Today, it's supposed to rain. The sun comes and goes, and rain spits then passes off, so I'm driving around town, turning my headlights on and off, switching between my glasses and sunglasses. Temps are bobbing up and down like a yo-yo, and it's a still a perfect day to be on the boat. Because everyday is a good day to be on the boat.
Lady Cliff, still attached to the truck, soaking in the water.
When I arrive at the boatyard about 11:20, the Lady Cliff is at the base of a cement ramp, soaking in the river. This is an incredibly important and frustrating part of owning a wooden boat, because over the long winter, the planks of the boat dry out and contract. So, the boat has to be put into the water partway, and the bilge pumps run as the wood takes up water and swells to close all the gaps.
Pumping out the water below the floor of the aft cabin
It was a longer winter this winter than the last couple of years, and L.C. was in the shop getting more done than in past years, so the swelling process is taking longer than usual. Cpt. Sweetie is understandably reluctant to leave his Precious while she's still taking on water, so his day has been carved into half-hour chunks as he rearranges his work meetings, or does them by phone.
Run off from the pump. This is very tasty if you are a dog.
Of course, Cabin Boy Bermondsey came with me to check out what was going on, and to see if we could babysit the boat while Cpt. Sweetie went to work.
Cabin Boy Bermondsey reporting that the engine room is dry!
It turns out that both the Cabin Boy and I are equally useless, because there are questions about amperage, and galvanic circuits, and the current question is whether to replace a bilge pump and rewire it or not. Voltimeters seem to be involved. Auxiliary pumps are being moved around to stay ahead of the incoming water.

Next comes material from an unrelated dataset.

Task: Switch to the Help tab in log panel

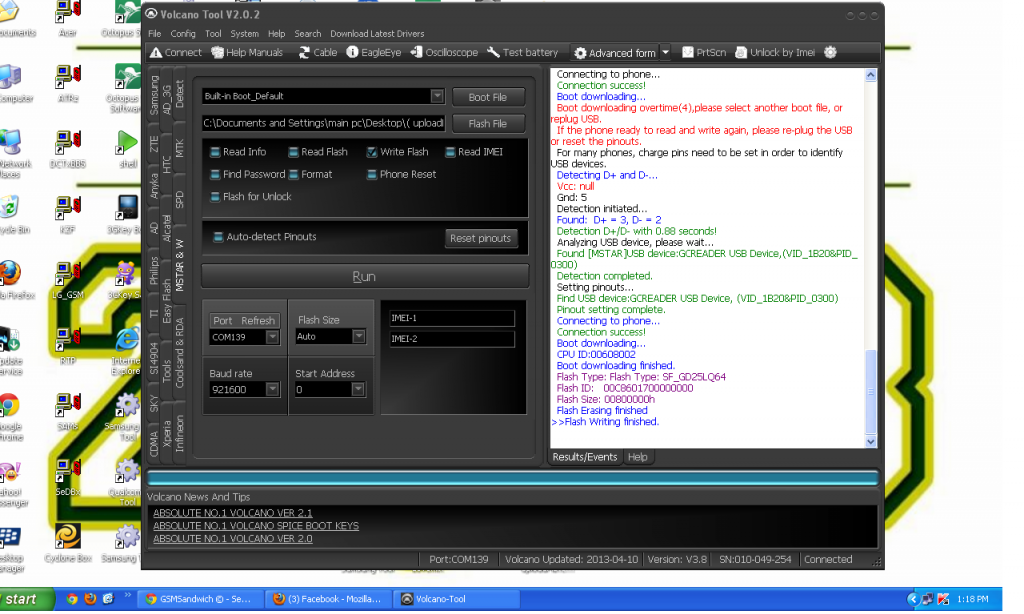Action: tap(637, 457)
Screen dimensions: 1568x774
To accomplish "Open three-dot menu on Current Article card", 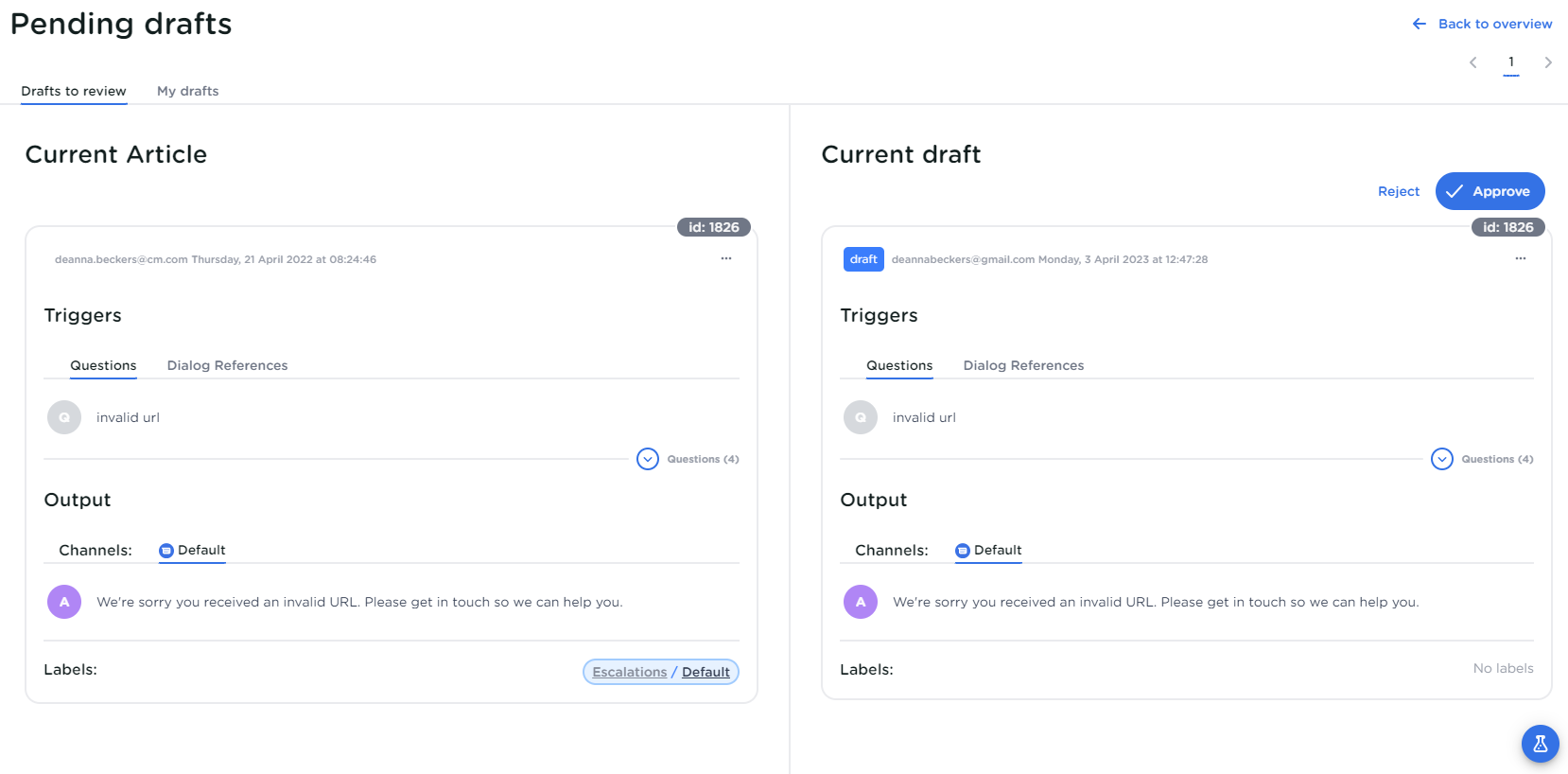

Of course, once the conversation includes a question of "galvanics" my mind is off and thinking about "Possession," by A.S. Byatt, in which her fictional Victorian poet describes sexual attraction as "the kick galvanic." So I'm no help at all, but I am somewhat entertaining.
Both Cpt. Sweetie and the restorer who did the work on the boat over the winter are currently crawling about the engines, tracing wires beneath the flooring of the saloon. I have contributed by fetching lunch and returning Cabin Boy Bermondsey back home, so we can all stop worrying he is going to fall off the boat.
I can swim, you know. Plus, if you just put the life jacket on me, no one would have to worry.